After the performance, the poem goes on, the musician tells the story of her life, how she went from being a young musician in the capital Chang’an (today’s Xi’an) to an aged woman marrying a petty merchant. Her music and story resonate with the poet, who got demoted and was forced to leave Chang’an. Bai sighs, “Vagabonds at the end of the world are we both/ Now that we meet, what does it matter that we did not before?”

If the previous artwork shows music’s power to cross the boundaries of gender and social status, the next painting further demonstrates Chinese people’s belief that music can transcend the line between the living and the dead. The painting alludes to a legendary incident of Ji Kang (嵇康) (223–262), documented in the Northern Song dynasty (960–1127) story collection Extensive Records of the Taiping Era (太平廣記), or the Taiping Guangji. Ji Kang was a thinker, a zither player and a member of a group of intellectuals, Seven Sages of the Bamboo Grove. He is known as the author of “Guanglin San” (廣陵散) or the “Melody of Guanglin,” and legend says that he learned the piece of music from a headless ghost, an incident depicted in CMA’s painting.

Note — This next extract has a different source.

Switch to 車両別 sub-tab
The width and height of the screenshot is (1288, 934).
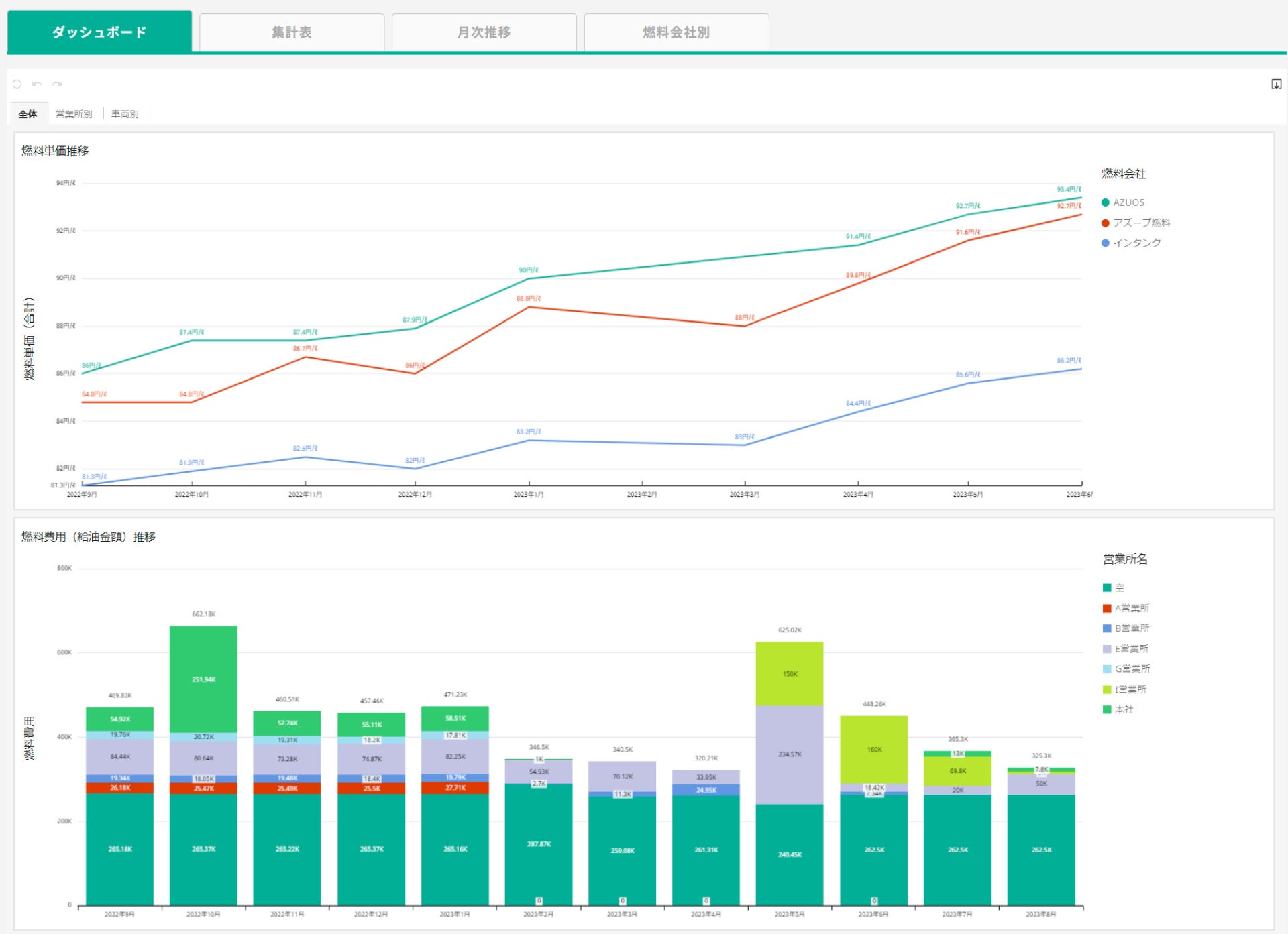(125, 114)
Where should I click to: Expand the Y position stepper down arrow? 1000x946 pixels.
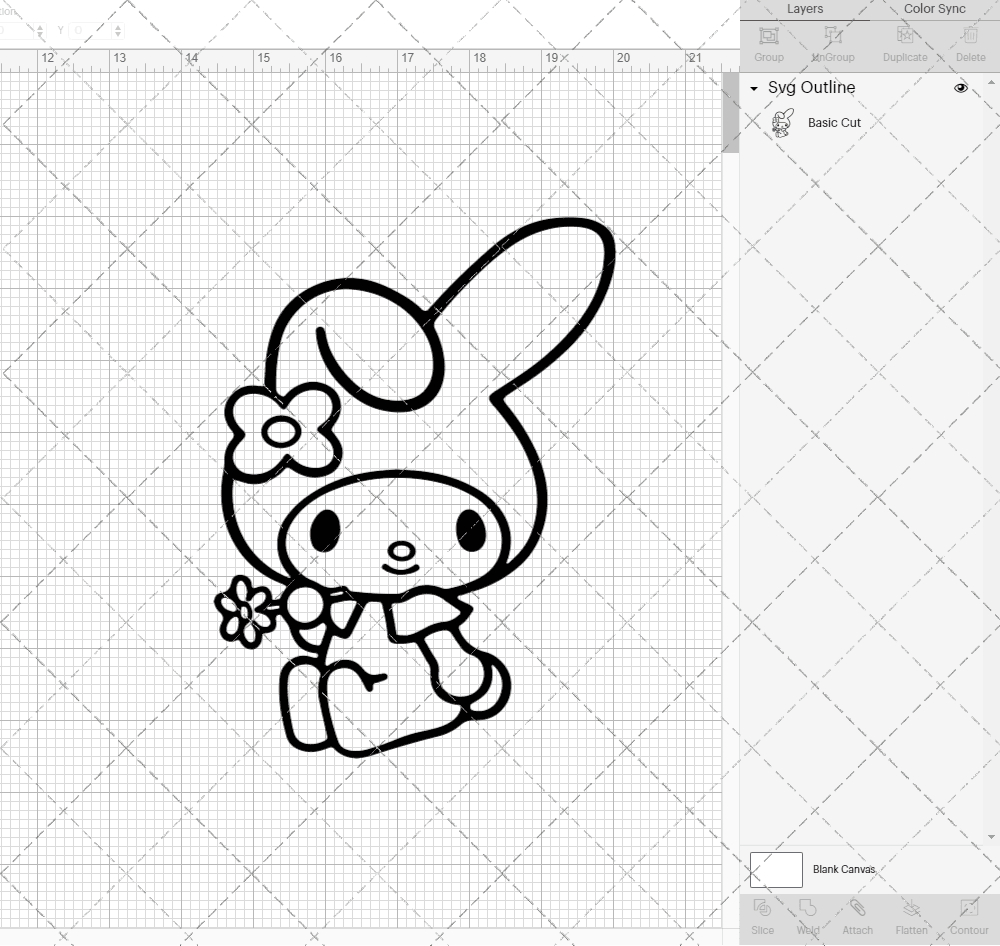118,35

Listening to the Qin, late 1400s–early 1500s. Attributed to Tang Yin (Chinese, 1470–1523). Hanging scroll, ink, and light color on silk; 118 x 45 cm. The Cleveland Museum of Art, Gift of Herbert F. Leisy in memory of his wife, Helen Stamp Leisy, 1977.199.

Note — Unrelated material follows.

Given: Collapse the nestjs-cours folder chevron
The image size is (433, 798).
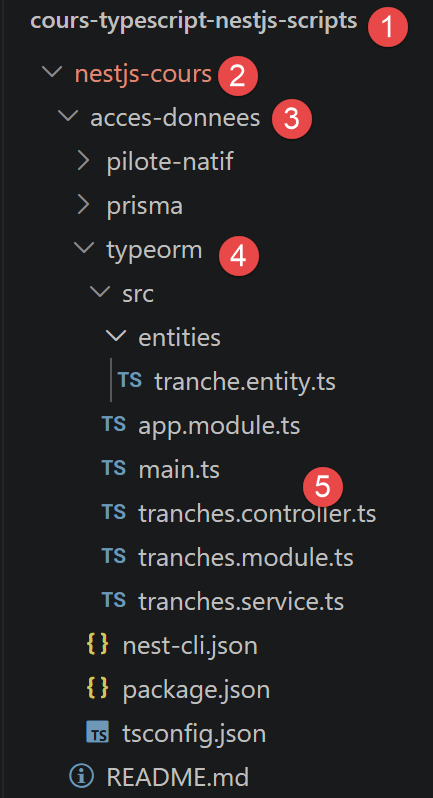Looking at the screenshot, I should click(51, 72).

In the story, while travelling, Ji Kang is playing zither in a pavilion in the middle of the night, and the music attracts a ghost. Hidden in the dark, the ghost introduces himself by saying, “I am a ghost who died here. Your music is clear and harmonious, just what I used to like, and I came to appreciate it. My body is in bad shape, so I won’t meet you. But I would like to see your zither and play a few songs, if you don’t mind.” Known for his eccentric personality, Ji Kang says that he would not mind seeing the ghost and invites him over. The ghost thus appears with his head in hand. During their conversation, the ghost plays “Guanglin San.” Ji Kang learns the piece and promises that he will never teach other people. When the sun rises, the ghost leaves reluctantly, saying, “Although our encounter lasted only one night, it is like a thousand years.”[4]

Although the painting does not depict the grotesque headless ghost, the scholarly figures here are ghosts in disguise. The only hint is that the figure on the left is emerging from the ground with the help of his ghostly friend.

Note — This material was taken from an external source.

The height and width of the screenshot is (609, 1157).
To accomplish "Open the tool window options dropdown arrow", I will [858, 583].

The two paintings and instruments are currently on view in the Chinese art gallery (240A) as part of the FREE exhibition Migrations of Memory — The Poetry and Power of Music (平沙落雁 — 音樂的詩意與力量) through May 8.

Notes

1. Derrick Bryson Taylor, “Dozens of Performers Join Global Concert to Celebrate Coronavirus Workers,” The New York Times, April 18, 2020. https://www.nytimes.com/2020/04/18/arts/music/lady-gaga-concert-one-world.html. Accessed on December 21, 2021.

2. For a documentation of the story, see “Xiaoxing (孝行 Filial piety),” in Lüshi Chunqiu (呂氏春秋), or Master Lü’s Spring and Autumn Annals), 14:5.

3. The translation here and after is from Luo Yuming, A Concise History of Chinese Literature (Leiden, NL: Brill, 2011), 354–355.

4. For a documentation of the story, see “Ji Kang,” in Taiping Guangji (太平廣記), Extensive Records of the Taiping Era, 317:7–8.